Я долго не мог произнести ни слова, только протирал глаза.
– Ты меня боишься? Но ты ведь знаешь, что я не могу причинить тебе вреда, – сказал он, усмехнувшись.
Я успокоился и пристально поглядел ему в лицо: в нем не было злобы.
– Пэн, – спросил я с удивлением. – Зачем ты спас мне тогда жизнь? Я ведь тоже рабовладелец и, стало быть, твой враг. Что же ты не дал машине задавить меня?
Он долго молчал. Затем улыбнулся и с горечью произнес:
– Возможно, во мне все еще бьется сердце раба.
Я был тронут и молча смотрел на него, еле сдерживая слезы.
Решив, что я его не понял, он пояснил:
– Навсегда отказаться от собственного счастья и строить счастье для других, добровольно, без малейшего сожаления жертвовать ради других собственной жизнью – вот как поступает человек с сердцем раба. Это сердце прадед мой передал моему деду, дед – отцу, отец – мне.
Он показал рукой на грудь. Я взглянул, и мне показалось, будто я вижу большое алое сердце.

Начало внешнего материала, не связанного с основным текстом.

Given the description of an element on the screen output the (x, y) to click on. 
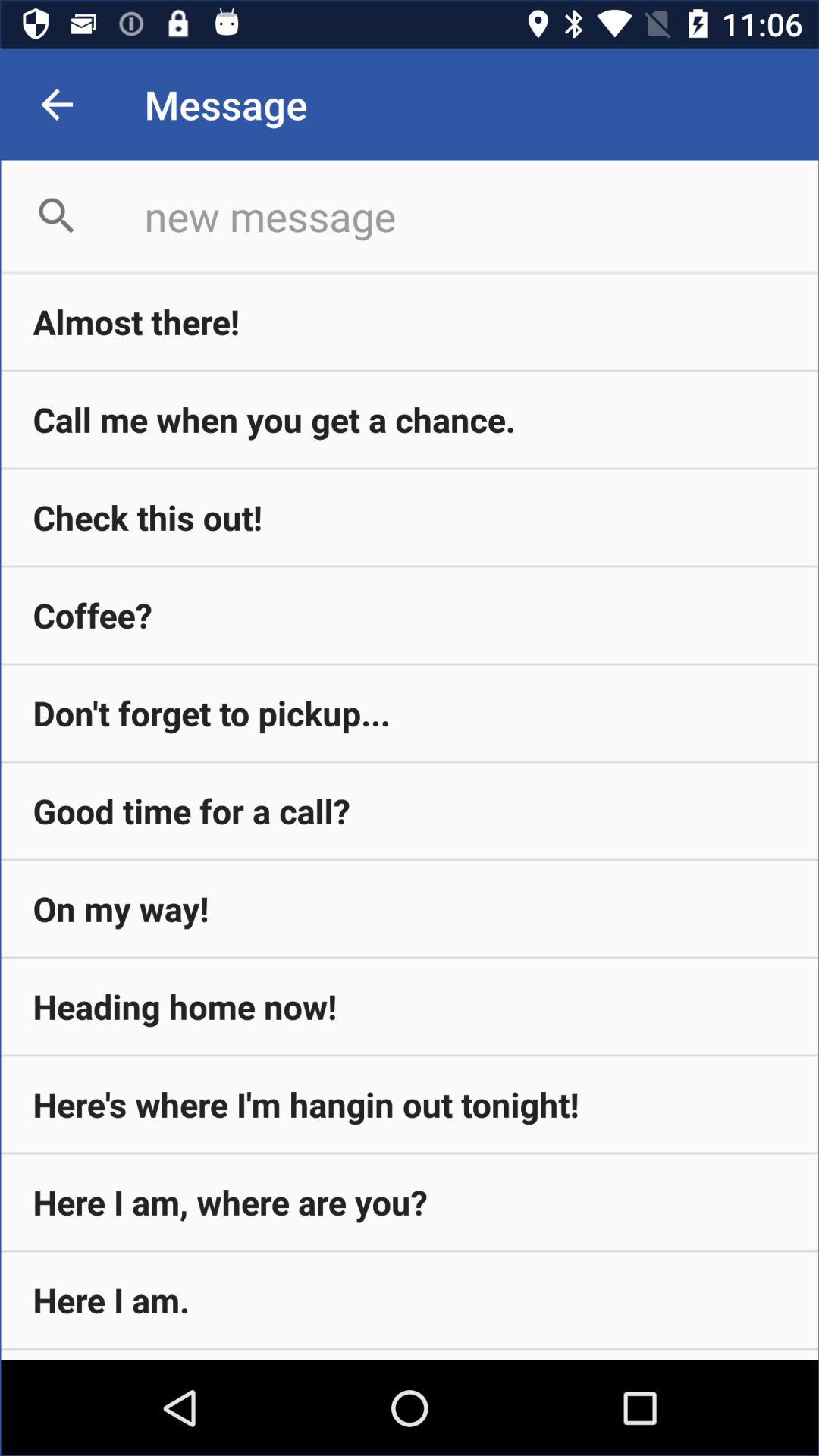
select the icon above the heading home now! item (409, 908)
Given the description of an element on the screen output the (x, y) to click on. 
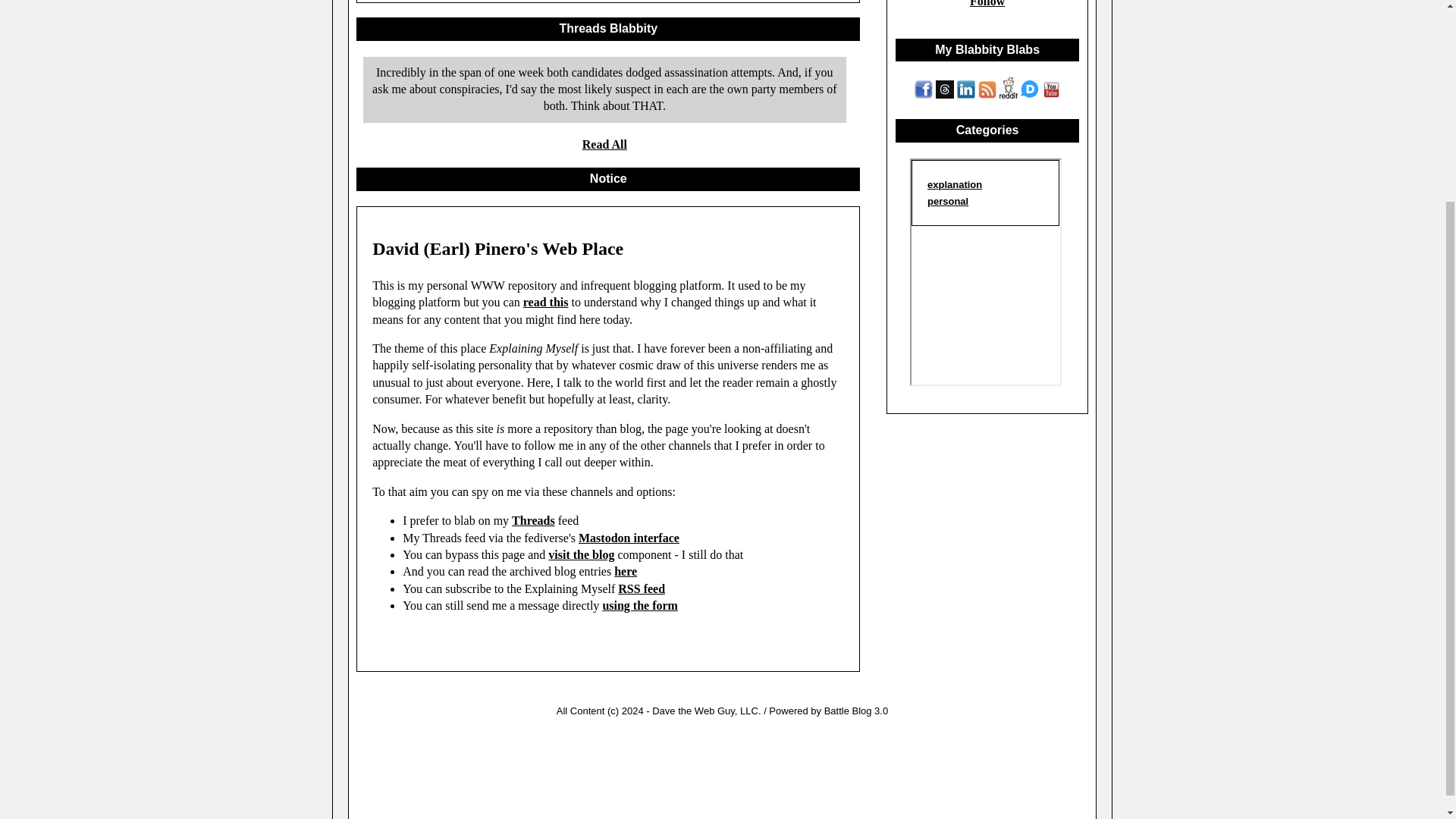
Read All (604, 144)
using the form (640, 604)
Threads (533, 520)
visit the blog (581, 554)
read this (545, 301)
here (625, 571)
Mastodon interface (628, 537)
RSS feed (641, 588)
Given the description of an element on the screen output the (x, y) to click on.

Я опустил голову и взглянул на собственную грудь под красивой фланелевой пижамой.
– Это сердце раба… Когда только я избавлюсь от рабской психологии? – В словах его слышалось отчаяние.
Я зажал уши. Пожалуй, у меня вообще не было сердца, даже сердца раба! Стыд, страх, печаль, смятение охватили меня.
Я даже не заметил, когда ушел Пэн.
Потом я редко его видел. Он стал вести себя довольно странно: почти не показывался на площадке, не гулял около университета, редко бывал дома. Мы стали чужими. Вскоре я забыл о нем. У меня 'были свои друзья, свои развлечения. Я ходил в кино, посещал танцы, играл с девушками в гольф. А когда разговор заходил о рабах, я гордо заявлял:
– У нас в семье их шестнадцать, но у меня непременно будет тридцать два!
Не прошло и нескольких лет после окончания университета, как желание мое осуществилось: у меня стало тридцать два раба. Они верно служили мне и моим домочадцам. Я рад, я доволен, я горд! И начисто забыл историю раба, которую мне рассказал Пэн.
Однажды я вместе с женой дышал свежим воздухом в саду, а пятеро рабов, стоя на почтительном расстоянии, ожидали моих распоряжений.